Given the root of an n-ary tree, the task is to find the number of subtrees that have duplicates in the n-ary tree. Two trees are duplicates if they have the same structure with the same node values.

Examples:

Input: 1 N 2 2 3 N 4 N 4 4 3 N N N N N
Output: 2
Explanation: [4], [3] are duplicate subtree.

Structure of the tree

Input: 1 N 2 3 N 4 5 6 N N N N
Output: 0
Explanation: No duplicate subtree found.

Structure of the tree

Approach: This problem can be solved using in-order traversal of the Tree.

The idea is to store the inorder traversal of every vertex in the form of string and put this string in a map.

So after inorder traversal of the complete tree we will have all distinct strings in map along with their frequencies.
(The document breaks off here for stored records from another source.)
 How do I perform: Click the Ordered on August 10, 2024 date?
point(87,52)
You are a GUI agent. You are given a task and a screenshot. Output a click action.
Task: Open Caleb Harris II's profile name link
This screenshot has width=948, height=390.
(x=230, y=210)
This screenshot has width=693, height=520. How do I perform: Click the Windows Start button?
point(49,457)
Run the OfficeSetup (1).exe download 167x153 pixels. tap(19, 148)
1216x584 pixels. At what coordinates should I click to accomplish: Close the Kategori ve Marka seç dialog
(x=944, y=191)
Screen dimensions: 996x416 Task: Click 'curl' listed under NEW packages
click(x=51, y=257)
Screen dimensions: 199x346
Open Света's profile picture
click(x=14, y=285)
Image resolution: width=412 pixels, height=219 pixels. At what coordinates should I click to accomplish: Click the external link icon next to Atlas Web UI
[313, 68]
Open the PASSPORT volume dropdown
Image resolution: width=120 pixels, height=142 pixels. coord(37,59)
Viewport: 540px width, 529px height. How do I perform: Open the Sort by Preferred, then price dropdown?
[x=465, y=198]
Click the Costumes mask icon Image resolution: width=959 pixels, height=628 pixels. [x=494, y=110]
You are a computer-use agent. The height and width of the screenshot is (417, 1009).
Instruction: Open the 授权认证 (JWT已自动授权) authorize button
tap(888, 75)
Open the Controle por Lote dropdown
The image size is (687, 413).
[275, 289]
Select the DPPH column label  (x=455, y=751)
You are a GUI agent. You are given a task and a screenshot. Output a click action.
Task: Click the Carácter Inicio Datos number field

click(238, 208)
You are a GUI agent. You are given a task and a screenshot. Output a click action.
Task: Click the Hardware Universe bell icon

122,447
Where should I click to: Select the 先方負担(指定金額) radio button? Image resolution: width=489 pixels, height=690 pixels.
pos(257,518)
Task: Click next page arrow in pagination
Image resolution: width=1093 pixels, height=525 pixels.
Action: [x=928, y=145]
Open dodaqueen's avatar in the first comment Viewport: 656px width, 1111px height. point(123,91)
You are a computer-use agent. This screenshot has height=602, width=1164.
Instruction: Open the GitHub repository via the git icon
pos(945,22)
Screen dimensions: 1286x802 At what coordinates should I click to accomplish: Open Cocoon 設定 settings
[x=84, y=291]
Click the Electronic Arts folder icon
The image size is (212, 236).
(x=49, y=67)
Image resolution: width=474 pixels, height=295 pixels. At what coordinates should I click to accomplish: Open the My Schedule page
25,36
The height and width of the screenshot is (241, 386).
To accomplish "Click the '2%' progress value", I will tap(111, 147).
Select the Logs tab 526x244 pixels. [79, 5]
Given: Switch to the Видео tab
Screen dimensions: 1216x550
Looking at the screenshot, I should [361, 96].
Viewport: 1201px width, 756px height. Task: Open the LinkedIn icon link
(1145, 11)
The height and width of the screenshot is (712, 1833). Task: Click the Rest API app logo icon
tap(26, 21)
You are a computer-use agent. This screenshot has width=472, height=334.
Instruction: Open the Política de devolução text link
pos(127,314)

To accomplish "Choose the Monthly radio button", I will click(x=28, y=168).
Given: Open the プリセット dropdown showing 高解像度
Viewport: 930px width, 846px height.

Now we can simply iterate over the map and check if frequency of the string is greater than 1, then more than 1 tree have same structure. So increment the answer.

Follow the below steps to implement the idea:

First of all, declare an unordered map, and store the inorder traversal of the tree in it.
For every vertex, store the inorder traversal for its subtree in the map.
After that, just check the frequency of the strings.
- If it is greater than 1, then consider it. Otherwise not.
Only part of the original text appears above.